The Walking Dead : Still

La serie The Walkind Dead ha sido un éxito debido a varios factores que le han afectado alrededor de su desarrollo, desde la propia base de la que parte, en la que encontramos un comic visualmente muy atractivo, con una narrativa bastante estructurada, hasta la elección de los actores que han recorrido el reparto de la serie. Tal vez para quienes estén más familiarizados con el comic del que proviene, las historias que cuentan los episodios que estamos viendo en esta segunda parte de la cuarta temporada no han sido especialmente los mejores, pero hay algo que se ha transformado en ella.

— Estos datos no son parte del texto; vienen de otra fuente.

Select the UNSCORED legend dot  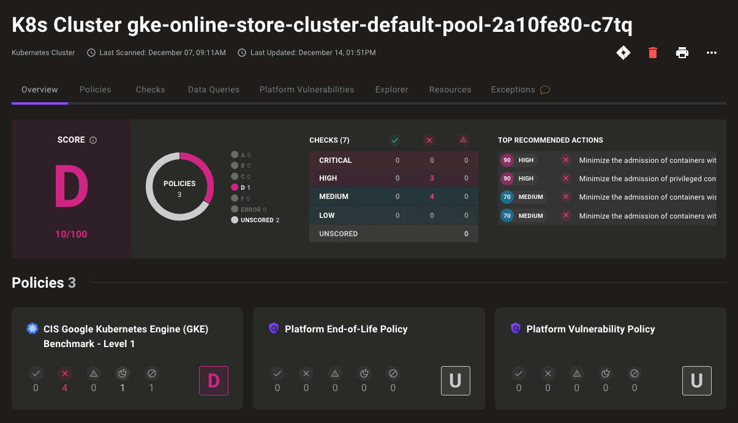coord(235,220)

El episodio titulado “Still” ya nos cuenta de por sí una gran premisa sobre el desarrollo que llevará la trama. Estamos otra vez montados en ese universo en el que confluye pasado y presente. Todo lo que tenemos alrededor es una muestra de lo que se ha querido dejar atrás pero que sigue intacto, inerte, esperando salir para devorar a los protagonistas de este muy particular episodio. En tanto todo ello nos da la certeza de que tenemos otra vez esa sensación de encontrarnos con personajes de tres dimensiones, en los que impactan las situaciones, los tiempos y todo aquello que mantienen a su alrededor

Ese zombie esperando dentro de los recovecos de un viejo club de golf no es más que el pasado acechando, ese pasado que habla de dinero, que llama a los dos viajeros solitarios a recordar viejas costumbres. En un arrebato de “normalidad” es el más centrado de ambos quien recurre al hurto, a la desensibilización hacia la burla descarada hacia los muertos. En ese mundo en donde ya no existe un rico o un pobre y donde las cosas han cambiado.

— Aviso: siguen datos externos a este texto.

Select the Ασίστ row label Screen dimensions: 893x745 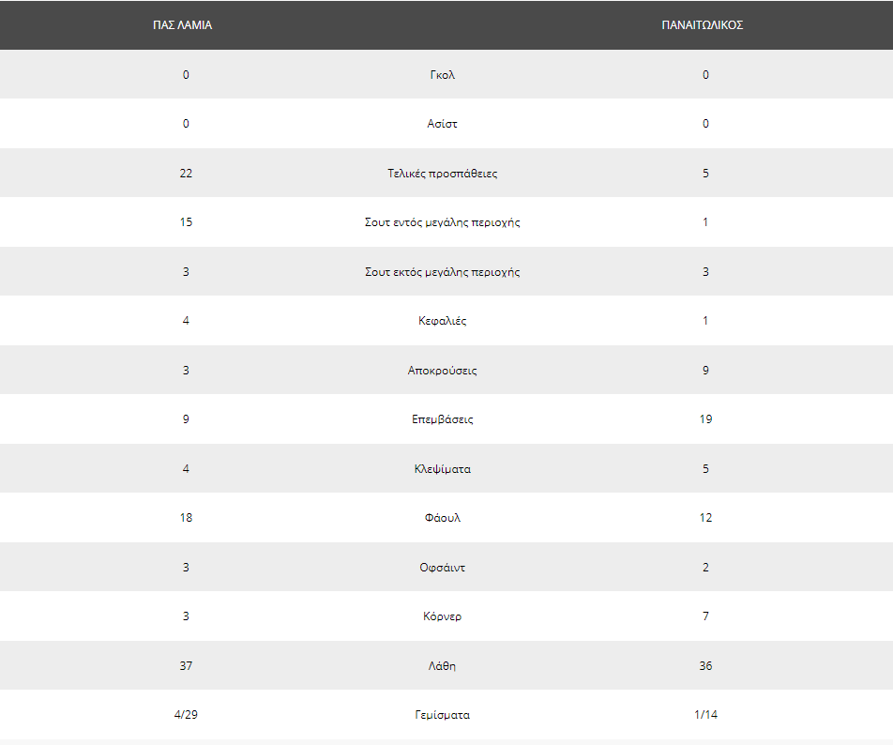pos(443,124)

Viajamos de un polo a otro, al descubrir dos mundos dentro del paraje, ambos arrasados por la misma enfermedad, por el mismo componente social que termina destruyendo a quienes habitan ahí. Beth y Daryl son a su vez dos figuras distantes una de la otra, no en tanto a su relación humana, sino a su naturaleza. Así mismo llegamos a ese punto en el que los primeros capítulos nos empezaban a instalar. Si con Carl ya teníamos el adelanto de esa infancia desestructurada, ahora con el personaje interpretado por Emily Kinney se antoja despiezada.

La catarsis de cada uno de los personajes a través de los episodios de esta temporada, nos entrega un capítulo cargado de simbolismos. Es aquí donde se quiere volver a la normalidad, entendiendo por “normal” prácticas ligadas a vicios para fugarse, juegos inocentes que carecen de sentido en la realidad de la serie; aun perteneciendo a lo peor de algunas etapas del ser humano, terminan siendo situaciones inofensivas en las construcciones como sujetos de los personajes.

Es en ese momento en el que vemos que ambos personajes intercambian roles. Se nos da la oportunidad de ahondar un poco más en la historia de ese personaje críptico que terminó adaptado al medio, pero que no era muy diferente del mundo en el que ya habitaba. En el otro polo, están depositadas las esperanzas de una persona que experimentaba las sensaciones de una persona en un hogar completo, en un hogar con la coherencia deseable, y que sin embargo en situaciones contrarias, termina partida en pedazos y pidiendo una cosa simple: un trago.

Y ese arrebato de entereza se ve sustituido de igual manera con el arrebato de vulnerabilidad de su compañero. Porque en este mundo en donde el dinero dejó de importar se hace sentir más esa necesidad por no perder la cordura, por no abandonar esa parte humana, ese aspecto ínfimo que construye a un sujeto y le da la certeza de un mañana. Porque al fin y al cabo sea un zombie tocando la puerta o uno acechando, siguen siendo los monstruos de un pasado amenazante los que realmente hacen daño a las personas. Porque el miedo está presente y la incertidumbre hasta que tomas por fuerza las cosas, les encaras y terminas por destruir todo aquello que te hace daño.
La culpa y desasosiego mostrados en un arranque de rebeldía adolescente, se quema en solitario en la noche, una en donde particularmente es más fuerte ese deseo por quebrar con todo lo pasado, que el de “seguir aún ahí” atrapado en las redes de ese mundo al que se aferran ambos protagonistas y al que pertenecemos todos nosotros. Aquel en el que deambulan ambos personajes de este gran capítulo.

Sin duda uno de los mejores en cuanto a desarrollo y uno especialmente cargado de contenido que le da fuerza a los personajes, que los redimensiona, que les entrega eso que nos debían desde la temporada pasada. Aquí vemos realmente humanos, no una bandada de personajes matando muertos vivientes, viviendo un sueño americano en una granja. Aquí hay, una cantidad de humanismo y de problemas del mundo real que de verdad, le adhieren por default una solidez a la historia que le dan un nuevo significado a la palabra “still” y cuya carga reflexiva espera a ser descubierta.